§ **YOUR ASSIGNMENT**
Wherever a line below holds the word "News", copy that line.
[RECORDS PROVIDED]
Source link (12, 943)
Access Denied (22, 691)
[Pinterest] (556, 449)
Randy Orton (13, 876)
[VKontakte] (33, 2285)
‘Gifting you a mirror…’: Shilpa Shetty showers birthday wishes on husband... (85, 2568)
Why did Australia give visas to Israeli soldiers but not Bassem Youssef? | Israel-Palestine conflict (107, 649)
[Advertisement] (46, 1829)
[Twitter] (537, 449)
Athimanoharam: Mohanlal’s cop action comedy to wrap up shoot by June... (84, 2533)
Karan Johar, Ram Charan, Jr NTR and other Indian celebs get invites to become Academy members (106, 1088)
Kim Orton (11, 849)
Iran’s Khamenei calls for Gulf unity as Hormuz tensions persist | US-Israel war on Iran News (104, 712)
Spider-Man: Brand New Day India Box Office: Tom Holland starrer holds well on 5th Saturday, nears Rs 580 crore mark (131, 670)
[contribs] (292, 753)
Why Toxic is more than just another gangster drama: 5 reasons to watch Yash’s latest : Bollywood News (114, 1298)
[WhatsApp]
[/RECORDS PROVIDED]
§ **ANSWER**
Iran’s Khamenei calls for Gulf unity as Hormuz tensions persist | US-Israel war on Iran News (104, 712)
Why Toxic is more than just another gangster drama: 5 reasons to watch Yash’s latest : Bollywood News (114, 1298)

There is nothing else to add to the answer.